**ABOUT THIS EXERCISE:** Update the rows from the beginning up to and including the line containing "(156, 311)." by replacing "screenshot" with "image" and leaving everything else unchanged. Omit the pictures from your answer.

Stored entries
—————
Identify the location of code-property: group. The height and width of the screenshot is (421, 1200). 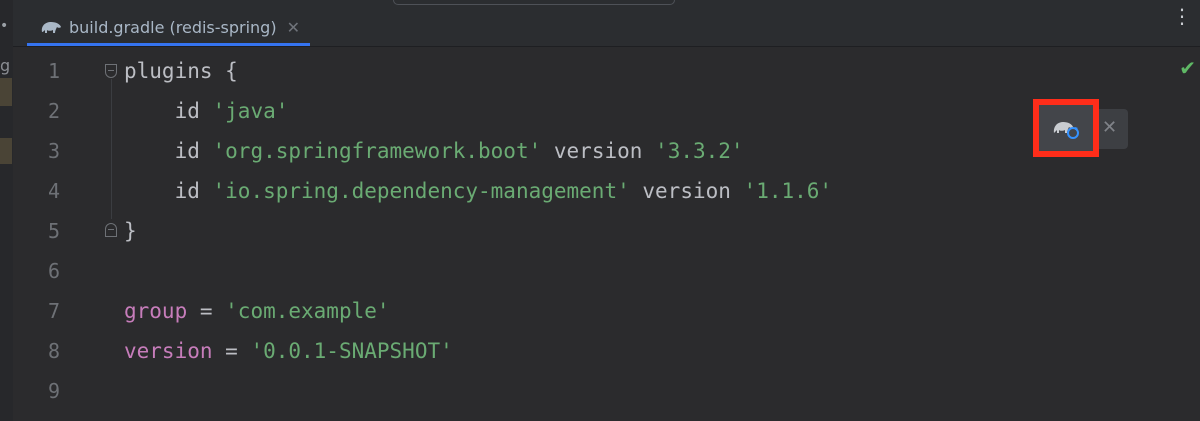
(156, 311).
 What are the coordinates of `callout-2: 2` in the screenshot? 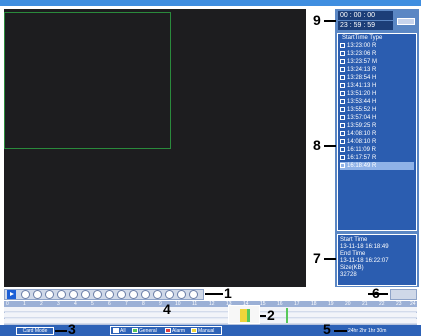 It's located at (271, 315).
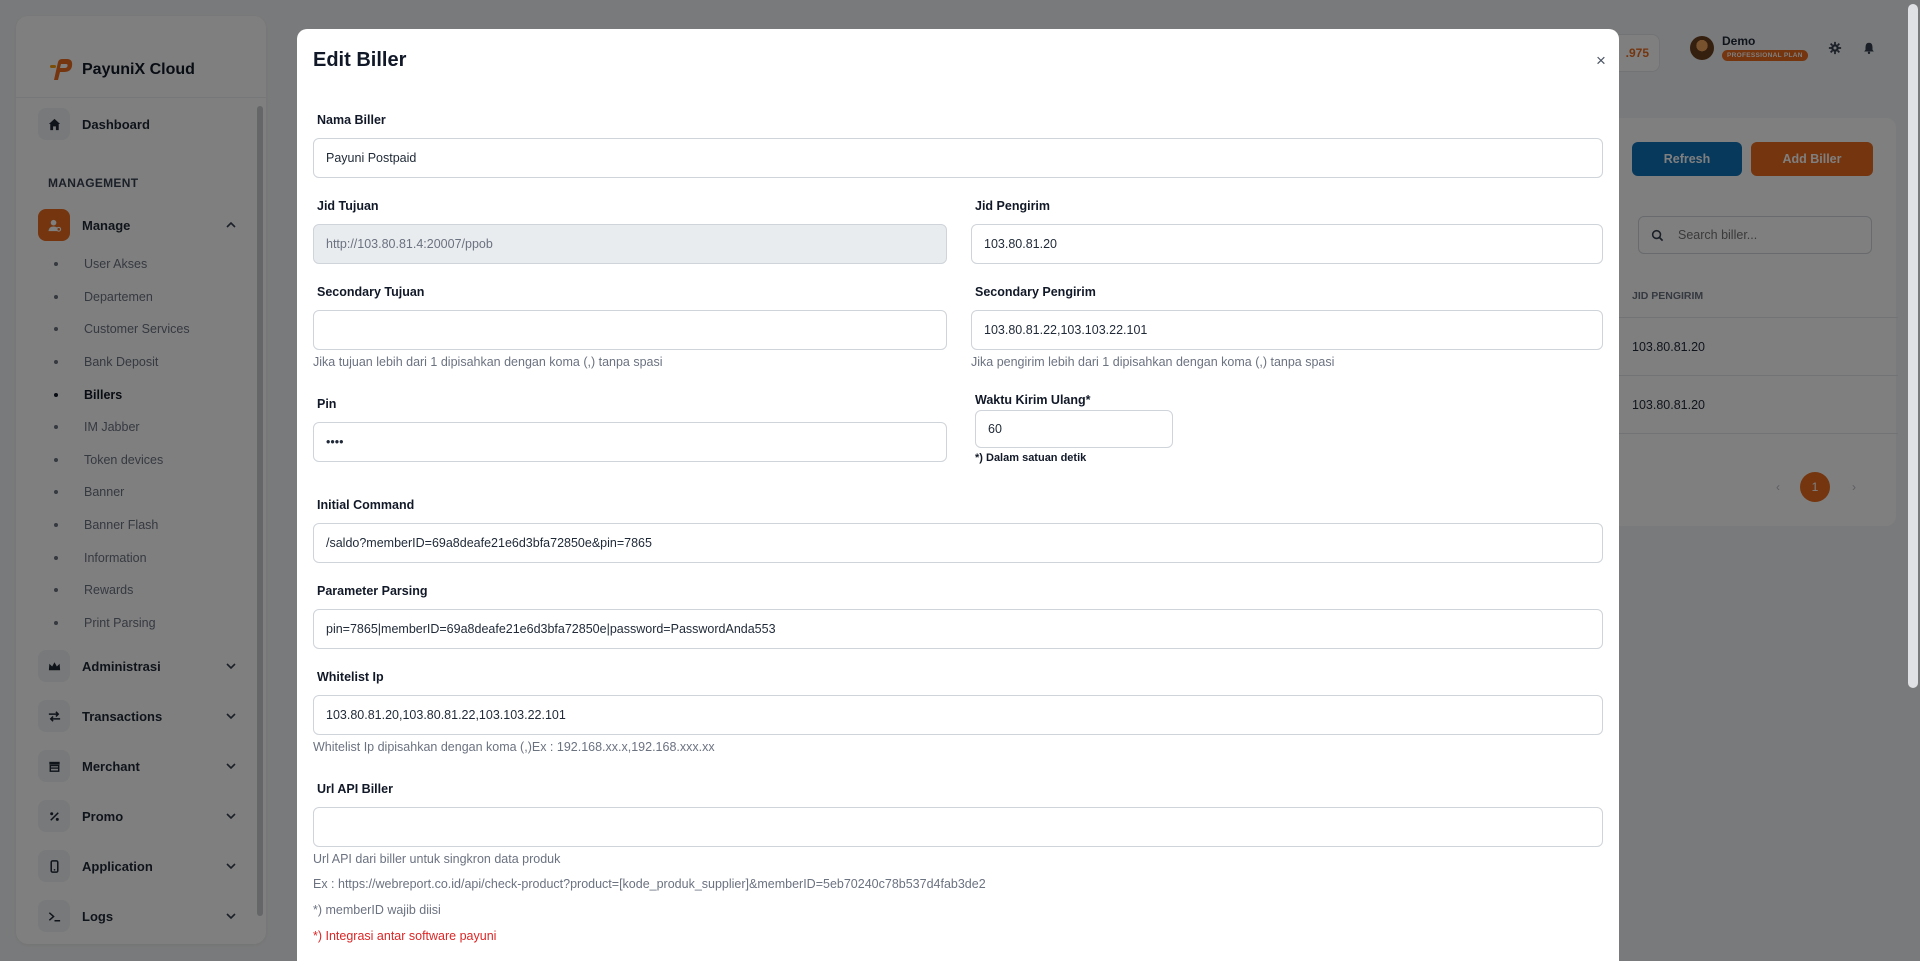 This screenshot has height=961, width=1920. What do you see at coordinates (360, 60) in the screenshot?
I see `modal-title: Edit Biller` at bounding box center [360, 60].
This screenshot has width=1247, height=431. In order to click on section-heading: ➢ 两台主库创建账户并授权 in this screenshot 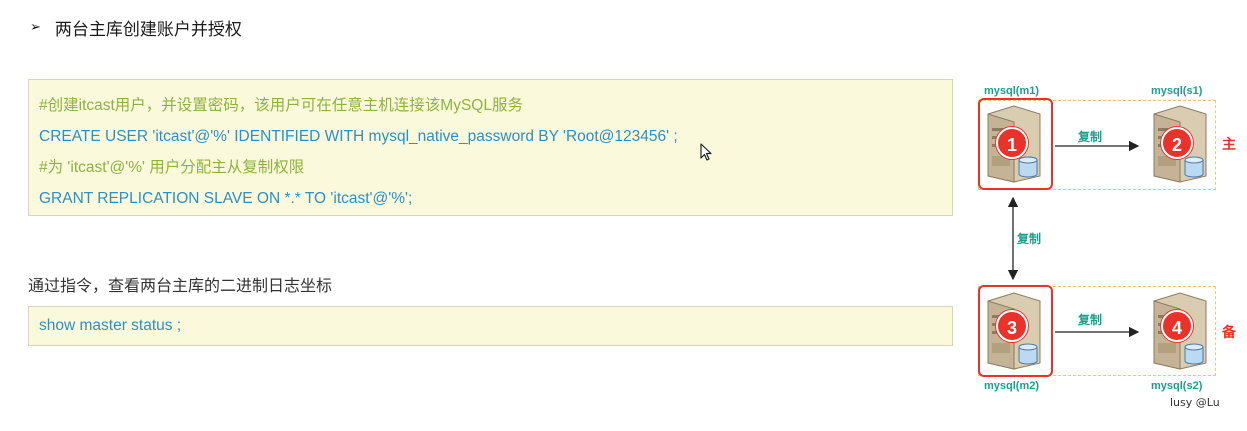, I will do `click(136, 27)`.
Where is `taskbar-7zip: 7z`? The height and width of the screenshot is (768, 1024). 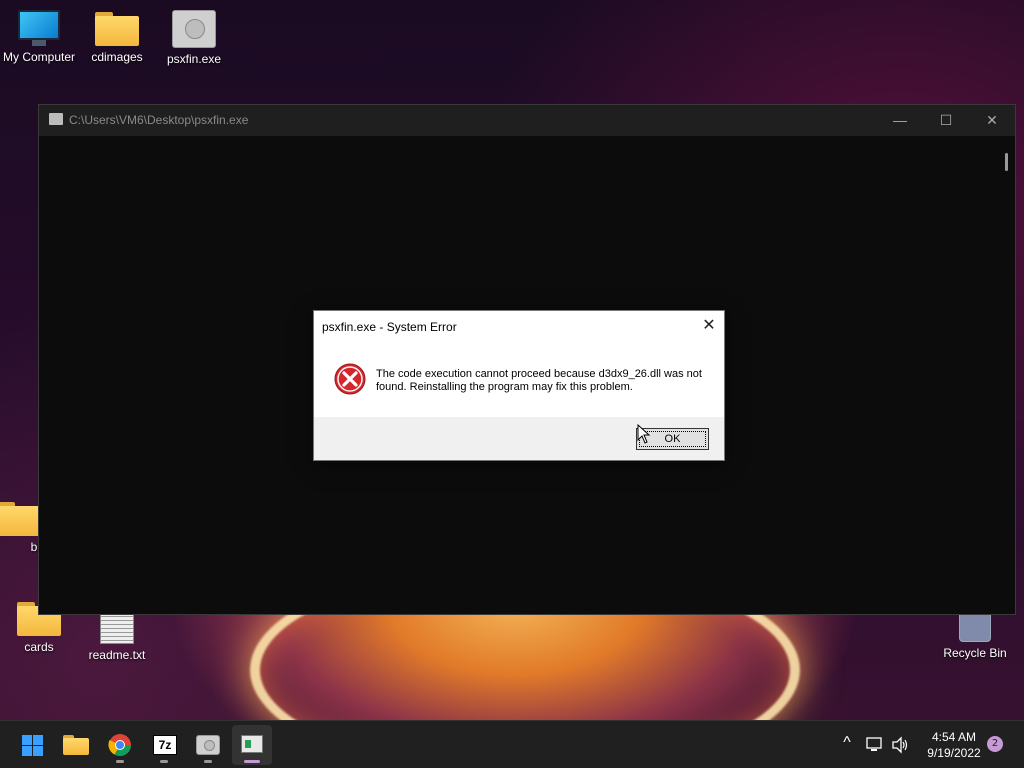
taskbar-7zip: 7z is located at coordinates (164, 745).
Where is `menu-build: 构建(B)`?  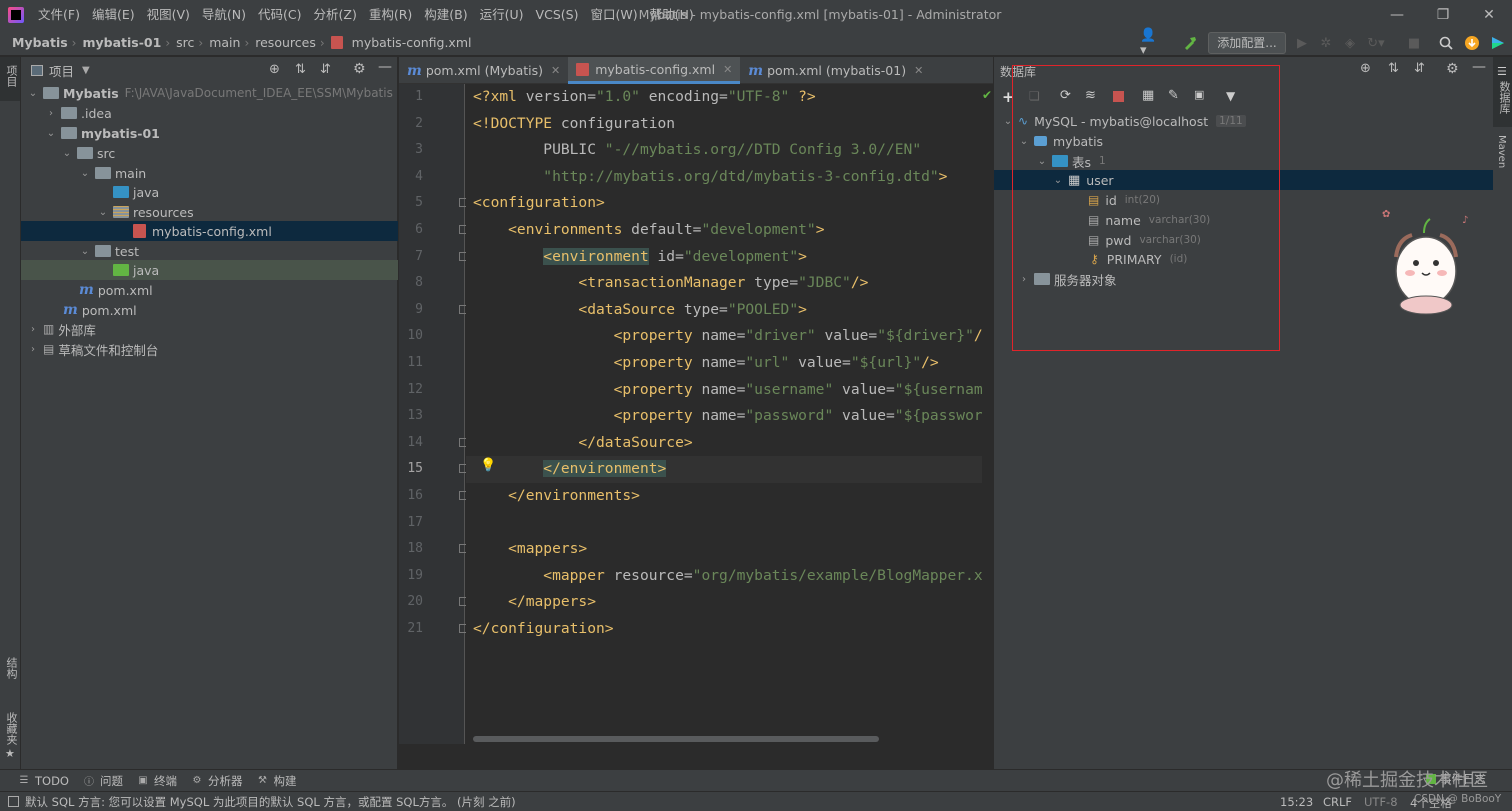 menu-build: 构建(B) is located at coordinates (446, 15).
—————
**RESPONSE FOR THIS EXERCISE:**
Identify the location of code-property: group. The height and width of the image is (421, 1200). 
(156, 311).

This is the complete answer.